Ever scratched your head over a road sign that seemed a little … off? We’ve collected 7 of our favorites — from the inscrutable “SOFT SHOULDER” to the amusing “CRAB CROSSING” — and decoded them for you.
1. Soft shoulder
Don’t expect a warm, motherly shoulder to cry on. When it comes to road safety, the term “shoulder” refers to the area next to the traffic lane of a road or highway. Shoulders provide important space for maintenance activities, crash avoidance, bicyclists, traffic enforcement, or as a recovery area for drivers who need to leave the travel lane. A “SOFT SHOULDER” sign is used to warn motorists when the shoulder is an unpaved and potentially unstable surface — like dirt, sand, or gravel.
2. Crab crossing
From deer and elk to cattle and crabs, animal crossing signs are used to caution motorists and reduce animal-vehicle collisions in areas where wildlife crossing is frequent. According to the Federal Highway Administration, these collisions present serious consequences for animals and humans alike, including: wildlife mortality, vehicle damage, secondary vehicle accidents, and emotional trauma for motorists, to name a few. So slow down please — even for crabs.
3. No standing
Not to be confused with “NO LOITERING,” a “NO STANDING” sign is for motorists and typically indicates an area where you may temporarily stop your vehicle to drop off or pick up passengers, but may not stop for any other reason (like to wait a few minutes for someone to show up, or to answer a phone call, or to unload your soda truck). It’s worth checking your local jurisdiction for specific rules and regulations on this one, since getting it wrong can earn you a fine.
4. Reverse lane
Nope, it’s not National Backward Day — yes, that’s a thing — it’s simply a reversible lane! For the uninitiated, a reverse lane indicates a lane in which traffic may travel in either direction, depending on certain conditions (day of the week or time of day, for example). Reversible lanes tend to be used at rush hour and on bridges or in tunnels to help ease heavy traffic flow in one direction.

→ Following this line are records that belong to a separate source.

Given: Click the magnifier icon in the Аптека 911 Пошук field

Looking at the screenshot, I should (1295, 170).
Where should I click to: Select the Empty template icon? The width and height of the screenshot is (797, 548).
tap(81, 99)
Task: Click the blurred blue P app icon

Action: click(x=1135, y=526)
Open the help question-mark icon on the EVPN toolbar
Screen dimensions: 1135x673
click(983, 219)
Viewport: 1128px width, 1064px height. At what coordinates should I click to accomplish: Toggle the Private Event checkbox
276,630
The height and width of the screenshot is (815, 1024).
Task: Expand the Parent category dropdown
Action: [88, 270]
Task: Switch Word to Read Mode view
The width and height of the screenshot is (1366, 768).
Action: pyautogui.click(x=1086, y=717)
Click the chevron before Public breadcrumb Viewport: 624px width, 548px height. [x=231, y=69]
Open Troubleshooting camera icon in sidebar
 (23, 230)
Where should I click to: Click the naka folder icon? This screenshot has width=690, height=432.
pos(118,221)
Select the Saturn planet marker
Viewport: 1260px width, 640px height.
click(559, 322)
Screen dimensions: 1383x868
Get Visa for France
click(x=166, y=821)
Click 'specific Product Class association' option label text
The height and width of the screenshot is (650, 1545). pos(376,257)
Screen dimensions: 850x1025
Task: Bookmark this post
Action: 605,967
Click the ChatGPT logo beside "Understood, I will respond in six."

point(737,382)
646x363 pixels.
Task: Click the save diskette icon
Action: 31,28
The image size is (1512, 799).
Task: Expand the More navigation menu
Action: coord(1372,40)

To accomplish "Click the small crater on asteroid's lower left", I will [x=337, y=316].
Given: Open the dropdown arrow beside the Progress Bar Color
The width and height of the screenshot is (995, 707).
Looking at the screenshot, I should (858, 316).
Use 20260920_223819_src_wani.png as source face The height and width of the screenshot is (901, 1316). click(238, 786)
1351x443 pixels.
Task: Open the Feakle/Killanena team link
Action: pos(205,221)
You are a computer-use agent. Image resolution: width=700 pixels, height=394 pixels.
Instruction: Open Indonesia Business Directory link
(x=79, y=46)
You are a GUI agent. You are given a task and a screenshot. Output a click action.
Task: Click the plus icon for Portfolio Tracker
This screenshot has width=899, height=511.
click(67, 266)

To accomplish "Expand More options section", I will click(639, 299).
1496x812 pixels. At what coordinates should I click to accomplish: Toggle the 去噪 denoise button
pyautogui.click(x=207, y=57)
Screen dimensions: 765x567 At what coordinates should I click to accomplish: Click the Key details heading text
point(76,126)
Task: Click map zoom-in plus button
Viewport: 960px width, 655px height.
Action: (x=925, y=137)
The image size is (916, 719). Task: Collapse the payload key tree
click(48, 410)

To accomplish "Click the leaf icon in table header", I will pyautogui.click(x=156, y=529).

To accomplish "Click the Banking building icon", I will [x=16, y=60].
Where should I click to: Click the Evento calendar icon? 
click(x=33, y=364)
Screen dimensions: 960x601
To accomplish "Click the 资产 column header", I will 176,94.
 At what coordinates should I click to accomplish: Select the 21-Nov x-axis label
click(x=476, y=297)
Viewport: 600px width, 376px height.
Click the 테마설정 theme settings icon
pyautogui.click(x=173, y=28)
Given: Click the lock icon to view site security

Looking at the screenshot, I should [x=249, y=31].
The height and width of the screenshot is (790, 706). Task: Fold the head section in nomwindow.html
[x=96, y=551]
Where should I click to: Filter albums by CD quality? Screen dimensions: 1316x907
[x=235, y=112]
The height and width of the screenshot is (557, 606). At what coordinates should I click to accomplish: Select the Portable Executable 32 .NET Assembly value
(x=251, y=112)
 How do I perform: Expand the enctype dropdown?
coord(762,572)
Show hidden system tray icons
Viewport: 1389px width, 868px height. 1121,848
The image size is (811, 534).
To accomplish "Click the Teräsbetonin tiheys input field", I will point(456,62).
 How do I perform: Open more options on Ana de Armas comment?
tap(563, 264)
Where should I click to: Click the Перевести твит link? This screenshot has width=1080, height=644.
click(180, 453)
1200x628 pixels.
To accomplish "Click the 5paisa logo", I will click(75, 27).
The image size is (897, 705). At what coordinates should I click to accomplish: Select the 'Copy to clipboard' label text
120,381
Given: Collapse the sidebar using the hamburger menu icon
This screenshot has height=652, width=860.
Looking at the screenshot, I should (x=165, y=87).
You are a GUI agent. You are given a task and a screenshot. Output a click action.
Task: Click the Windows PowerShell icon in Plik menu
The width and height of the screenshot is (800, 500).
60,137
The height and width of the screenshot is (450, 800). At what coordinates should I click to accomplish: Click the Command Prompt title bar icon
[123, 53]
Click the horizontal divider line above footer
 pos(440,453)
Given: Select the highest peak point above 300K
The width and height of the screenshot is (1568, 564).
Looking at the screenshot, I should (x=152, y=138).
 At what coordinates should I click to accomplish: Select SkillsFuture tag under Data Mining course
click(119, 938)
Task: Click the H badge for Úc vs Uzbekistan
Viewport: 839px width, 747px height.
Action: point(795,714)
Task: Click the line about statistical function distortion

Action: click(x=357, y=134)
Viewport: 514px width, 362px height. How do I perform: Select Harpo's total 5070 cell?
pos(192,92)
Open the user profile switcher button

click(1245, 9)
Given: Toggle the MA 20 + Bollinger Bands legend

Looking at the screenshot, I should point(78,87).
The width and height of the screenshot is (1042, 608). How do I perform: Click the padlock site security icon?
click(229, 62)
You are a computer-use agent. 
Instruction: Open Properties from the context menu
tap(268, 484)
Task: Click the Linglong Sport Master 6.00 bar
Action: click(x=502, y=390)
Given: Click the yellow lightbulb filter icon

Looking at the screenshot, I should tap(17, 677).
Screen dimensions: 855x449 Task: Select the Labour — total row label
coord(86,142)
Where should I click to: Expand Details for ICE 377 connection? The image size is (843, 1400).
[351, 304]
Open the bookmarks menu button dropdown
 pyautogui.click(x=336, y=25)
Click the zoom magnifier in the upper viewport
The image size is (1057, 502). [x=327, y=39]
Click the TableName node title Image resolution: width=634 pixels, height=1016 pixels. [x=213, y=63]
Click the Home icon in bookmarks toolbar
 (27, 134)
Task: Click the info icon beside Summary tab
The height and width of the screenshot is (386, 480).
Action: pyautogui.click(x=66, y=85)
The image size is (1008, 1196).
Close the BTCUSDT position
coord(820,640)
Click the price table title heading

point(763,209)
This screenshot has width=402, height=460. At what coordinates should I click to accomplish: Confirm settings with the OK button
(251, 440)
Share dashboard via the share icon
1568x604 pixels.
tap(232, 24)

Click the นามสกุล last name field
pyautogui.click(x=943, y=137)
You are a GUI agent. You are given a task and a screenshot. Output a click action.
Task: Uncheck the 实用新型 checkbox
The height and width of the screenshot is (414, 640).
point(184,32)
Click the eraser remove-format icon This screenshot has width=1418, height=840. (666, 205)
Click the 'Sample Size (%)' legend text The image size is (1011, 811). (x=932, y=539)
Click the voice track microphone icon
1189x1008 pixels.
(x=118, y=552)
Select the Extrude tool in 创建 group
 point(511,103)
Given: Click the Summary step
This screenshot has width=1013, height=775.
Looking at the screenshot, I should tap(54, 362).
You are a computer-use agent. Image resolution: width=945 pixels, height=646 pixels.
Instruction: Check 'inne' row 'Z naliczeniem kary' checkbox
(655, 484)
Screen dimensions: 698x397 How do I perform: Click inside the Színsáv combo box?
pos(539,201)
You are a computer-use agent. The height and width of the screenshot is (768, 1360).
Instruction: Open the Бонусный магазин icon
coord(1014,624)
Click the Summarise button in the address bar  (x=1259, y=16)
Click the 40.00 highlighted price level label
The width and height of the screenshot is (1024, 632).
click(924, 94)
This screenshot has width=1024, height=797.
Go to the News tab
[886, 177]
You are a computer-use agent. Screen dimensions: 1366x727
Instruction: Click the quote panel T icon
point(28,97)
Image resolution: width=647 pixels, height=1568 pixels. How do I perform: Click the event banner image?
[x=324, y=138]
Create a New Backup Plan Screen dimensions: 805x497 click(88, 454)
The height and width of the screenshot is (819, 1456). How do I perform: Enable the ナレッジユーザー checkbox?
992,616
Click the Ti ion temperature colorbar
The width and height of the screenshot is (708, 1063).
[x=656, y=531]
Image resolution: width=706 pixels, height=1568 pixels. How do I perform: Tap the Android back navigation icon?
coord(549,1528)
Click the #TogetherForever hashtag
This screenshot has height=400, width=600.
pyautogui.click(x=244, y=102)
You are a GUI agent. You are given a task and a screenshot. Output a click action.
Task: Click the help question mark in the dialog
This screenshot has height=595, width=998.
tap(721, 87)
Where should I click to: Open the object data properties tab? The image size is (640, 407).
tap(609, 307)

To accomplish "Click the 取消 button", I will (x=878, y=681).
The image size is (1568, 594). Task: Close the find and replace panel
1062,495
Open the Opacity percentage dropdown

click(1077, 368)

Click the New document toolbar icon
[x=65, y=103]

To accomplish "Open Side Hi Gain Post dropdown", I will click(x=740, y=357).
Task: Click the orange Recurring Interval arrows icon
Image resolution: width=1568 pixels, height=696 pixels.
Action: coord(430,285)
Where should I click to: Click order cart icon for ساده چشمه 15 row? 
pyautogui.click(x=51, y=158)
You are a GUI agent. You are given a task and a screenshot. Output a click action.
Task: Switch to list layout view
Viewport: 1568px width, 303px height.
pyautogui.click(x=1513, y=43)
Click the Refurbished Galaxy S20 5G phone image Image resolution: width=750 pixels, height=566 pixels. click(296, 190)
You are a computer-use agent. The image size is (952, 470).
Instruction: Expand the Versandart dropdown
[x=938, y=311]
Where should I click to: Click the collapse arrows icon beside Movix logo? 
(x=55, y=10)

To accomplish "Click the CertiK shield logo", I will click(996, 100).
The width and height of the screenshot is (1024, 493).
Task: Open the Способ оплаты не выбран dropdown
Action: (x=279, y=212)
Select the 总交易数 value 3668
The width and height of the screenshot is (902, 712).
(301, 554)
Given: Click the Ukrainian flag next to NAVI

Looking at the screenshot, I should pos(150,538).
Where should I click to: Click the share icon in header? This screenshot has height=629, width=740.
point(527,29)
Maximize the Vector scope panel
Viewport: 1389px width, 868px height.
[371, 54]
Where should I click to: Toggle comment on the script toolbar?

5. Inherently low emission vehicles allowed
All Low Emission Vehicles (LEVs) are not created equal. An Inherently Low Emission Vehicle (ILEV) is typically a “pure, zero-emission” vehicle, like an all-battery electric car versus an electric/gas hybrid (which would be considered an LEV).
6. Runaway vehicles only
Don’t panic: the “RUNAWAY VEHICLES ONLY” sign is not a special lane for reckless drivers. Quite the opposite! This sign indicates the presence of an emergency escape ramp meant to safely slow down heavy vehicles (usually trucks) that experience problems braking on a highway downgrade.
Take a deep breath. That “LOOK” sign isn’t mocking you, we promise. “LOOK” signs are generally used in places where drivers need to take extra caution — like at a railway crossing or at a juncture where cross traffic doesn’t stop.